Adam Hunt and Lulu Urquhart have been inspired by beavers, which have been reintroduced into the wild in Britain after 400 years.
Beavers are natural rewilders, their dams creating nature-rich wetlands which support many other species and act as a carbon sink, while also reducing flooding risk by holding back storm water flows.
Landscape designers Urquhart and Hunt have chosen to make beaver activity the core of their garden at the RHS Chelsea Flower Show this year, revealing how this keystone species is pivotal to ecosystem restoration and showcasing how rewilding can benefit nature, climate and people.
Adam Hunt said: “What the beavers do is their activity enables a whole range of other species to benefit. They’re engineering the habitat to create micro habitats for other creatures to make it more livable for insects, other birds and other mammals.”
Lulu Uruqhart said: “We've had the opportunity to see them live as they're being released, and they're adorable. They're amazing, their tails are incredible, they're a beautiful little animal. It is a very touching year for us doing this garden."
Adam and Lulu went to a number of places that have had beavers living there, including on Dartmoor, working with experts to sustainably harvest materials to use at the flower show.

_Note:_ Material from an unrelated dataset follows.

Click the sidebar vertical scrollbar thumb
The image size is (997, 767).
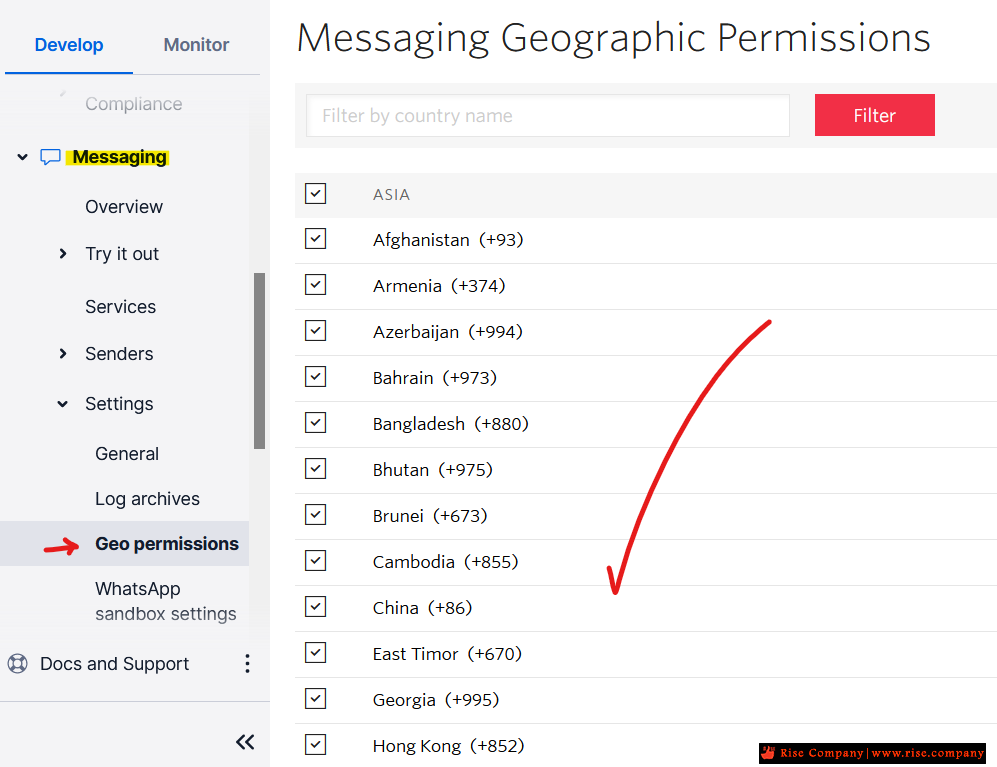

Adam said: “It's really exciting to be putting a garden into Chelsea - a bit nerve-wracking, but we're really looking forward to sharing with everyone the kind of things we're interested in. Also, rewilding is a real passion for both of us, and it's lovely to be able to bring that to Chelsea.
The garden has been designed for and in collaboration with the charity Rewilding Britain. It will show a rewilding landscape in the south west of England, following the reintroduction of the beaver.
Rebecca Wrigley, Rewilding Britain’s Chief Executive, said: “For the first time at Chelsea, visitors will be shown the amazing rewilding impact that eco-engineers such as beavers can have on reversing the loss of nature in Britain and in boosting the beauty and biodiversity of our landscapes.”